The origin of all things in the universe is rooted in one, unified source—a single fountain of power from which all emanates. This is the doctrine of **creation *ex Deo***: the understanding that all things proceed *from* the Deity, not *out of nothing*. The Deity is the ultimate source, and from Him all things are derived, sustained, and held together—not through arbitrary fiat, nor by conjuration from nonexistence, but by structured emanation of substance.

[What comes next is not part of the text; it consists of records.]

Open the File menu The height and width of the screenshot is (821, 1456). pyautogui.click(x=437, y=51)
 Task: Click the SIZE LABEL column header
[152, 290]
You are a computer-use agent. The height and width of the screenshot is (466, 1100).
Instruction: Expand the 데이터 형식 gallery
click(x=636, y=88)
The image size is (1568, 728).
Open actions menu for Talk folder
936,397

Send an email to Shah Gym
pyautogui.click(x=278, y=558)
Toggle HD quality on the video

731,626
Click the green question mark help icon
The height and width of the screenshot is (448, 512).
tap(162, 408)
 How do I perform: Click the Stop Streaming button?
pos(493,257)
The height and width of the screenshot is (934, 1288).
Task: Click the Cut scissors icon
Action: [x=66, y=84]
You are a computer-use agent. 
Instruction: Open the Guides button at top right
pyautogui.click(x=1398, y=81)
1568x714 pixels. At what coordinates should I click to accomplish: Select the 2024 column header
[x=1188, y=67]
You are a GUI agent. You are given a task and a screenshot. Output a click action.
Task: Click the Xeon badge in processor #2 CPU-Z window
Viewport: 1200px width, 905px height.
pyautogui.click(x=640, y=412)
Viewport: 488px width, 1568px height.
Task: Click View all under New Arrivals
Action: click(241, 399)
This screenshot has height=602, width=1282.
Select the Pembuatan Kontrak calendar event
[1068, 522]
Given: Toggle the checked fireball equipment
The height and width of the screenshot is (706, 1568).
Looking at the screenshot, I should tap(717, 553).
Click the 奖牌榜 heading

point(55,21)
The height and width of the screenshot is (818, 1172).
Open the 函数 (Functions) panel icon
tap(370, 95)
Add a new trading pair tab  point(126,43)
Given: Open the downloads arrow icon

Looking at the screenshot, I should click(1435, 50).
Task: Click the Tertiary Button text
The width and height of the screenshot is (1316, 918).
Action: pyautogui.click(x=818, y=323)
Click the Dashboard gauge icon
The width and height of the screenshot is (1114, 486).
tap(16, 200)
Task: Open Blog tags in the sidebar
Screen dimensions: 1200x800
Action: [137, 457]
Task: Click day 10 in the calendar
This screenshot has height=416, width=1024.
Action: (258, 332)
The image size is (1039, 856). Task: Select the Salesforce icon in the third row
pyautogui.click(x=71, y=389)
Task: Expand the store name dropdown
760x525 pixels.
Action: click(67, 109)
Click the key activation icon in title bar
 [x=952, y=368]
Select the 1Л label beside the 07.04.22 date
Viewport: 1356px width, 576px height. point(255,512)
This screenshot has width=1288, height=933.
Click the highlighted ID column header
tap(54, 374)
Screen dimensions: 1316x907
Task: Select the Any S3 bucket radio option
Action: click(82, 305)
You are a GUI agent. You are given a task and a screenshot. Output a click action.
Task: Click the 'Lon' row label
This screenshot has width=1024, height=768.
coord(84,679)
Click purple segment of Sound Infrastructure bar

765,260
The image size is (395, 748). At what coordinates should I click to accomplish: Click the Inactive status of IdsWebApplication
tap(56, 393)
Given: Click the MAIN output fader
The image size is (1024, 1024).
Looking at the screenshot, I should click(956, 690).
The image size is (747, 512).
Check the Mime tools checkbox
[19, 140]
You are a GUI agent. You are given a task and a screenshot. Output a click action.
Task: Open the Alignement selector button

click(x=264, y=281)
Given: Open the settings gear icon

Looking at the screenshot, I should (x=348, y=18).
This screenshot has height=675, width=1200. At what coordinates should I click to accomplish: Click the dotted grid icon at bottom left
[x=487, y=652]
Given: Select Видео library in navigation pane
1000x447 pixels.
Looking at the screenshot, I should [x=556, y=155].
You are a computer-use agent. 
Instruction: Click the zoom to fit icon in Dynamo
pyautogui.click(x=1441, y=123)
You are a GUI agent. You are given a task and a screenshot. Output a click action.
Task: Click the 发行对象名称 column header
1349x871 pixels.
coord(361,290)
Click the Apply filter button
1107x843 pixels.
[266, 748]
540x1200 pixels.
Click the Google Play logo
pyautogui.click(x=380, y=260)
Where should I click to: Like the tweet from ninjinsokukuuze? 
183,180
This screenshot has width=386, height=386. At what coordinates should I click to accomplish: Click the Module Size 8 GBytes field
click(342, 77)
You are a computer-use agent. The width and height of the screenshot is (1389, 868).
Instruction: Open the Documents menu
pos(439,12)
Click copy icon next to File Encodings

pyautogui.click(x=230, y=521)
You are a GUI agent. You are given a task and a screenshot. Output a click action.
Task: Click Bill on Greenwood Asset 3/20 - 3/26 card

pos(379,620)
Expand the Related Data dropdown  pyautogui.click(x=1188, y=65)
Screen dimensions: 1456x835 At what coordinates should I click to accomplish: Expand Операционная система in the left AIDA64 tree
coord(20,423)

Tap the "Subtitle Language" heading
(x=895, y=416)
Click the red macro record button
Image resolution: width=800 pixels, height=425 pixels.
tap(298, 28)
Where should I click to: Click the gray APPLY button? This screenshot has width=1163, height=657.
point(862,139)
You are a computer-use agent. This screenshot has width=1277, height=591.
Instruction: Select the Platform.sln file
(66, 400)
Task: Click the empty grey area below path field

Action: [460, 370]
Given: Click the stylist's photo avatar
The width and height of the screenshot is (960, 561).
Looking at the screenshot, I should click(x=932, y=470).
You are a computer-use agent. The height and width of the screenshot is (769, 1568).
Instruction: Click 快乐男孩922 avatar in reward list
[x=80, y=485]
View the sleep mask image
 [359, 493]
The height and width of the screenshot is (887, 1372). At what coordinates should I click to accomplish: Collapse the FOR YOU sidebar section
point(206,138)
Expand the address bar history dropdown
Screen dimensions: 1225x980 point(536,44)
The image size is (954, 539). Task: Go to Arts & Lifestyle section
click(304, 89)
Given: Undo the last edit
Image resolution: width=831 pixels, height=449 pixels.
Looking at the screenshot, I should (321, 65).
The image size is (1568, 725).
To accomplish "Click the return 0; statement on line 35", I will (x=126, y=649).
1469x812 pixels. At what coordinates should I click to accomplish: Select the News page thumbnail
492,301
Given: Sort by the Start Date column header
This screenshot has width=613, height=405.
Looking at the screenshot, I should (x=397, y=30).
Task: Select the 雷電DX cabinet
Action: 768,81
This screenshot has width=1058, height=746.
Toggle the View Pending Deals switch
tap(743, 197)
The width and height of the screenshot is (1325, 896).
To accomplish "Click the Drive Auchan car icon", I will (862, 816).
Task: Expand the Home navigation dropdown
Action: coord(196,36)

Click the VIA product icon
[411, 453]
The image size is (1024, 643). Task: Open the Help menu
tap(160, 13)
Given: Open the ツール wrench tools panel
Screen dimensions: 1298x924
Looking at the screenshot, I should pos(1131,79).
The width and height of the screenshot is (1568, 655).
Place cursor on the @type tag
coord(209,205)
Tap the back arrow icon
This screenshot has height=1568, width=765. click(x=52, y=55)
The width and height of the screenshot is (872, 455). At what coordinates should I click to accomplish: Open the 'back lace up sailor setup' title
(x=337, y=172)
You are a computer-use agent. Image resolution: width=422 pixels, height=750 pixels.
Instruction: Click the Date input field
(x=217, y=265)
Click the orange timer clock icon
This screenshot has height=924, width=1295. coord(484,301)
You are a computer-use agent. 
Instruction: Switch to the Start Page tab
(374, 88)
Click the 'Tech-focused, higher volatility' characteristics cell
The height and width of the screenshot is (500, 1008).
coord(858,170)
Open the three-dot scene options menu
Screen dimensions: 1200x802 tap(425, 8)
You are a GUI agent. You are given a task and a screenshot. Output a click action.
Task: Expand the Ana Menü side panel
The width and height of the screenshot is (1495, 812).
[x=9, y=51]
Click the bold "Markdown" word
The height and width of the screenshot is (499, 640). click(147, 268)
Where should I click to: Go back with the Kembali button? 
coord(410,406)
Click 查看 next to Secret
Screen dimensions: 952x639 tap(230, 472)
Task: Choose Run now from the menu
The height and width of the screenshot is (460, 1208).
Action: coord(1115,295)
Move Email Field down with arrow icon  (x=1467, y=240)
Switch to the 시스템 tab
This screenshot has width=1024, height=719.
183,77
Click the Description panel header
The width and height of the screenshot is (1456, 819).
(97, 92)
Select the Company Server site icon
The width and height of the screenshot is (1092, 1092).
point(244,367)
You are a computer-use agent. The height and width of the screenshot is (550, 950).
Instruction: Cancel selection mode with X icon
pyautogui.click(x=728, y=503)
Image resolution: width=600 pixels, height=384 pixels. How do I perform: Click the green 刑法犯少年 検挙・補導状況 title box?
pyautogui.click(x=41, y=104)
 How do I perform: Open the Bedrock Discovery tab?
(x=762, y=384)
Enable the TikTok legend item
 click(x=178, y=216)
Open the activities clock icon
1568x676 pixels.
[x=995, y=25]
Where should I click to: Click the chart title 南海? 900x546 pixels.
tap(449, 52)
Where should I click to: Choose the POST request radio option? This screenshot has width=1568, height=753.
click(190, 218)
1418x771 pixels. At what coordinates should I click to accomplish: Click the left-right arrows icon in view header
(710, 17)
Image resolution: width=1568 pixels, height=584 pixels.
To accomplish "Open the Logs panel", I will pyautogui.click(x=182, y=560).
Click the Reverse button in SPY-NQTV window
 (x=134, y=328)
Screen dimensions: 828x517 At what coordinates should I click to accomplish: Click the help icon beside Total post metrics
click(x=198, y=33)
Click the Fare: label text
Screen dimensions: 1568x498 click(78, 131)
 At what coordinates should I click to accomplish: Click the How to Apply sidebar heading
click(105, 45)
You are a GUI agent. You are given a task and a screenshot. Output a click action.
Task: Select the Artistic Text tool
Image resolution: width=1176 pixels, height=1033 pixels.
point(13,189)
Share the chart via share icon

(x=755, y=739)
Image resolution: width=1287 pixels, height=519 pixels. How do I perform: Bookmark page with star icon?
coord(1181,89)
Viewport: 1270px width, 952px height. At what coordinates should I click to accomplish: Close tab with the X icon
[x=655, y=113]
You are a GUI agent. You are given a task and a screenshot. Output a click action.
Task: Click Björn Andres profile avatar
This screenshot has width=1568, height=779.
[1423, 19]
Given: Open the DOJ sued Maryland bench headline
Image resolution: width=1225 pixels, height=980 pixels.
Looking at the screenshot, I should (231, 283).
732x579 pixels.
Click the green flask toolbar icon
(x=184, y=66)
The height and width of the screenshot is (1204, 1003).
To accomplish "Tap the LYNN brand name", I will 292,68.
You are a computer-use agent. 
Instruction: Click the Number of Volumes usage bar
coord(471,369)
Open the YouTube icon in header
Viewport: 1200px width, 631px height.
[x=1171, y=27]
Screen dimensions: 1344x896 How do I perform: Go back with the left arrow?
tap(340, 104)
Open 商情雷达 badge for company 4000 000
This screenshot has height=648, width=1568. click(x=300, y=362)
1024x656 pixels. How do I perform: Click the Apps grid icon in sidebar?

This stands in stark contrast to two false doctrines promoted by the **Old Self of the Flesh**—that is, human thinking in its unenlightened, animal condition. On one side is the view that **God is immaterial**, a formless and incorporeal entity without substance, essence, or body. On the other side is the opposing error of **pantheism**, which collapses the distinction between the Creator and creation by asserting that all things are God simply because they exist.
Both errors are rooted in the same failure: they do not recognize the Deity as a **corporeal being**, composed of refined, living atoms—not as a mere idea, nor as an impersonal force, but as a structured, substantive, and living power. Scripture affirms this clearly in John 4:24, where the Greek reads, *πνεῦμα ὁ Θεός ἐστιν*—*Spirit is the Theos*. This is not a denial of substance, but an affirmation that the Deity is **spirit-substance**—not immaterial, but of a different order of corporeality than the bodies of the Natural World.
### The Distinction Between Source and Product
The teaching of *emanation ex Deo* means that all things were brought forth *from* the Deity, not made from nothing. As Romans 11:36 declares, *“For from Him and through Him and to Him are all things.”* The apostle does not say “out of nothing,” but **ex autou**—out of Him. The Deity is the **source-substance**, the primal reality from which all other things flow. But this does not mean that what is derived is identical to the One from whom it came.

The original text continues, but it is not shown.